The Bodyguard (1992). Of course, the movie is about a famous singer (Whitney Houston, basically playing herself) who is being stalked. But when a troubled bodyguard (a brooding but stoic Kevin Costner) comes to her rescue and vows to protect her, it’s no surprise that passions flair. Put two pretty people in desperate circumstances and watch a romance blossom.
Fools Rush In (1997).
When a sultry one-night stand results in pregnancy, a white man (Matthew Perry) and a Hispanic woman (Salma Hayek) impulsively decide to marry (Vegas style). Cultures collide when he introduces her to his WASPy family and she takes him home to meet her Mexican-American, Catholic family. Barbed comments are bandied about, raising tension, and at one point, there is a chase with a baseball bat. But despite the conflict of families, the lovebirds find a way to soldier through.
Jungle Fever (1991).
The title may be cliché, but the movie is anything but. Spike Lee’s look at interracial love involves a married black man (Wesley Snipes) who starts an affair with an Italian-American secretary in his office (Anabella Sciorra). As always, Lee keeps it controversial at every turn, not only because of an extramarital affair, but also because each of the lovers must deal with the disapproval of their respective families while questioning their own motives for taking part in the affair.

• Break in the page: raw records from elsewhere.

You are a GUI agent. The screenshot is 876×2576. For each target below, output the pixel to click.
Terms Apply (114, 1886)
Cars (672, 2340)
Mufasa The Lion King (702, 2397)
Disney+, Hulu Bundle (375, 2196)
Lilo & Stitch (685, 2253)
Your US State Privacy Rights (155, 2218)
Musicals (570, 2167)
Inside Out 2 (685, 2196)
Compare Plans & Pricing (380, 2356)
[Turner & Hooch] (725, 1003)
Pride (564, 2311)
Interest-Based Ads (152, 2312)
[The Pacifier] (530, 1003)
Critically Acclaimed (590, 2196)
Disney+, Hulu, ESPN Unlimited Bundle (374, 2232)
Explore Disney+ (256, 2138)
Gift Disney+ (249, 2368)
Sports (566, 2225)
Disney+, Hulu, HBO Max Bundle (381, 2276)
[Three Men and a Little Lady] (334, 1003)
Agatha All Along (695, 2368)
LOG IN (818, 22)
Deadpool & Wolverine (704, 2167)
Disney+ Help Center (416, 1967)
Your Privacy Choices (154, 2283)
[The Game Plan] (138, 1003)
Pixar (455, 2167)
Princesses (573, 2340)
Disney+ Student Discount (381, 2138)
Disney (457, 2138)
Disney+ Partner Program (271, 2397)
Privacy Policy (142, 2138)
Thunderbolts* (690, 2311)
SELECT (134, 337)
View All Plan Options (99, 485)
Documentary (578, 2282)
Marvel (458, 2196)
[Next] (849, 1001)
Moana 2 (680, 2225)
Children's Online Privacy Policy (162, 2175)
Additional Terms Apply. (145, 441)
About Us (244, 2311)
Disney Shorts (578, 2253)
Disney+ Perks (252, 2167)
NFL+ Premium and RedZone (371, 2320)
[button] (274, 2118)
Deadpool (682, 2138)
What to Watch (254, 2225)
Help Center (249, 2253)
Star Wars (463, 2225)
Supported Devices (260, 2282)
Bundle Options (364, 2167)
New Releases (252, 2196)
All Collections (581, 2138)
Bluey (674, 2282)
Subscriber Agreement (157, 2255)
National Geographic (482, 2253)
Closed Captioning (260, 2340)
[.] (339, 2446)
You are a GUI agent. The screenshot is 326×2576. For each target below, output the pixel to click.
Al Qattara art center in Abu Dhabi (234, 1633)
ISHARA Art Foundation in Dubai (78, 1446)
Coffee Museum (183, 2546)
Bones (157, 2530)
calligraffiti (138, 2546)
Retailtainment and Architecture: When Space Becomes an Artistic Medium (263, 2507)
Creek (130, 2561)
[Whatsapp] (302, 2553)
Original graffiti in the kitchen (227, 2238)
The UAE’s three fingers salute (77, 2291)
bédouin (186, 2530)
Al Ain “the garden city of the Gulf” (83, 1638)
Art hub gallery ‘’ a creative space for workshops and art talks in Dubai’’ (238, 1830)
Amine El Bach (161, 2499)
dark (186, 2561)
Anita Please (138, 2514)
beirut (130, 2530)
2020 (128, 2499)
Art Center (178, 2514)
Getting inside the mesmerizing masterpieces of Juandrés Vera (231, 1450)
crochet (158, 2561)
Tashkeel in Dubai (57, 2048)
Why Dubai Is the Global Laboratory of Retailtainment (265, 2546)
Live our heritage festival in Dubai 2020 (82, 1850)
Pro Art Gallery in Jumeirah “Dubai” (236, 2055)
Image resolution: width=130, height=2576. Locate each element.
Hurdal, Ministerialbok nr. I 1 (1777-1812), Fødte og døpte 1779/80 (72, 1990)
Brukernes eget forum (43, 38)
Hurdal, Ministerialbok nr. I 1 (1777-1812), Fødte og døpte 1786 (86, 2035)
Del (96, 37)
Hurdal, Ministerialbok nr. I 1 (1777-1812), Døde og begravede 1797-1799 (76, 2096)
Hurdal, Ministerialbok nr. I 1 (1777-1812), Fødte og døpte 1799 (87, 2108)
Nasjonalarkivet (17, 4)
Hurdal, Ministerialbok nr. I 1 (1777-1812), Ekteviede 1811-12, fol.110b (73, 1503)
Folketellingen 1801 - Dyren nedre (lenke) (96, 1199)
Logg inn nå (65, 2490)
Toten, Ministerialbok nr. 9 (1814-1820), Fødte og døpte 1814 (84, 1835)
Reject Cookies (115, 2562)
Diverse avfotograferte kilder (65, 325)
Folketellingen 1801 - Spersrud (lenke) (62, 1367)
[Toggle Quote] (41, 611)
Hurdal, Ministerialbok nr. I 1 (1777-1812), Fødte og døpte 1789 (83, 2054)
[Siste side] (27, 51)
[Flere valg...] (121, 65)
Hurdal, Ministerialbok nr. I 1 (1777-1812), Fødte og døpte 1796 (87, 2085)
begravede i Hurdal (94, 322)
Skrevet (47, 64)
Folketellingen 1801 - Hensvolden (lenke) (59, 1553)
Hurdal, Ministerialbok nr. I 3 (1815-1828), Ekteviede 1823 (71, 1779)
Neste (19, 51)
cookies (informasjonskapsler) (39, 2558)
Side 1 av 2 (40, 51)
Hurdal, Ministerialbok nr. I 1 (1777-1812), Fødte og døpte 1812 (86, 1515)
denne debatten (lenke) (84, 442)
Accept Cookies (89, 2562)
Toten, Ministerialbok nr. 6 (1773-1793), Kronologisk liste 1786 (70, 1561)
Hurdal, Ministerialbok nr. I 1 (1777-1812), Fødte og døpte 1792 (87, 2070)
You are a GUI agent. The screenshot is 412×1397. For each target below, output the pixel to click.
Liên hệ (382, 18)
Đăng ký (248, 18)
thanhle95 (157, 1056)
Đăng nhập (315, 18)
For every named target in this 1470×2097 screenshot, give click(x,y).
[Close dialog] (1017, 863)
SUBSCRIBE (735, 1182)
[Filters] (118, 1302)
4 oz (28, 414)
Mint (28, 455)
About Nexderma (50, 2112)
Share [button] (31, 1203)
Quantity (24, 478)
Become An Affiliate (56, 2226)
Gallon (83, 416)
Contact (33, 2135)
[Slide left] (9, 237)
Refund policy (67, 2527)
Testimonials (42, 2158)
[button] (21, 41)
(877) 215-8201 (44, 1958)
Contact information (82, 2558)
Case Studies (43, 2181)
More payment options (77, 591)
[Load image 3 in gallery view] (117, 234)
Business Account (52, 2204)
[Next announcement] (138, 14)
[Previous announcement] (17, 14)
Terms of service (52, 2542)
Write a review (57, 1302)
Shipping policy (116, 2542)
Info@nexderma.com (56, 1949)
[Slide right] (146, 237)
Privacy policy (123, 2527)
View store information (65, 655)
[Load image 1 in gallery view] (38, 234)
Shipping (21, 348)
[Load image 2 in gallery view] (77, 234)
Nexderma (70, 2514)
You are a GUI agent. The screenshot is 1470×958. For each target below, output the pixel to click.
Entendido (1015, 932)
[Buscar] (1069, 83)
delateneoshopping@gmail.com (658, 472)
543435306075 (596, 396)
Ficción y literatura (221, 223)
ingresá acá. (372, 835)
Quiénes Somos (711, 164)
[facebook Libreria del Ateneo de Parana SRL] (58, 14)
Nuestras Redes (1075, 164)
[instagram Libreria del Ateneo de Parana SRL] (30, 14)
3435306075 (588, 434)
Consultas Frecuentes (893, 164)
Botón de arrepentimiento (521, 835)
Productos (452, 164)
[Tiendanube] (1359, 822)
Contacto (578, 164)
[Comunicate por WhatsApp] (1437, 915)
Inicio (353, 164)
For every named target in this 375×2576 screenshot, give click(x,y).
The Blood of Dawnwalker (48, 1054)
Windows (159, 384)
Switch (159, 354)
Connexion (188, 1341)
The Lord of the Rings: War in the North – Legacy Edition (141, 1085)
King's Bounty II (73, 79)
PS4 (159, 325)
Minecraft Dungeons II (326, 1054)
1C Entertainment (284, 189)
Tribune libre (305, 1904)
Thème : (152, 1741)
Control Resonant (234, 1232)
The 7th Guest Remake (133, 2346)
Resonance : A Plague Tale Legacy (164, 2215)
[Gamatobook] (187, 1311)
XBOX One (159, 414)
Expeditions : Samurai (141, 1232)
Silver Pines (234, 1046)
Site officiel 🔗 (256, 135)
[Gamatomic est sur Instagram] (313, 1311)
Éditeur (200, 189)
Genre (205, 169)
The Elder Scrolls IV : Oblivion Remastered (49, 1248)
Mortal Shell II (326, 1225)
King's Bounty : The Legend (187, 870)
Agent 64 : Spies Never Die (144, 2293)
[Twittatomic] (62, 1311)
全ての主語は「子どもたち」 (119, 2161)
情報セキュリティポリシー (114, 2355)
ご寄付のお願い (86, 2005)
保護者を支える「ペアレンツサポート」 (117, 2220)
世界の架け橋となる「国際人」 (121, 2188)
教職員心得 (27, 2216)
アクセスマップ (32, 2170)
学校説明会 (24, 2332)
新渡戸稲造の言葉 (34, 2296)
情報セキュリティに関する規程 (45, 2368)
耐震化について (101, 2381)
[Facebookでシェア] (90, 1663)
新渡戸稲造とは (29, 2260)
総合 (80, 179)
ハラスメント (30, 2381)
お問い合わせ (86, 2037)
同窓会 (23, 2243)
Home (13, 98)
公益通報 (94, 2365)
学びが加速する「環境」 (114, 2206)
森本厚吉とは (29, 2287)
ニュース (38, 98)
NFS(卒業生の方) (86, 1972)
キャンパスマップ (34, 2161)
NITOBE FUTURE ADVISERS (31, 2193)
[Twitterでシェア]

Guess Who’s Coming to Dinner (1967).
This is a must-see not only because it showcases a relationship between a white woman (Katherine Houghton as a bubbly naïf) and a black man (the ever composed Sidney Poitier) at a time when such things were strictly taboo, but also because it highlights the generation gap between parents born into the depression era and their baby-boomer children reaching maturity at the birth of the sexual revolution and a tide of changing ideals and sensibilities. Her parents are played to perfection by power couple Spencer Tracy and Katherine Hepburn. This is truly an understated classic that everyone should see (just make sure you don’t accidentally grab one of several modern remakes with similar names).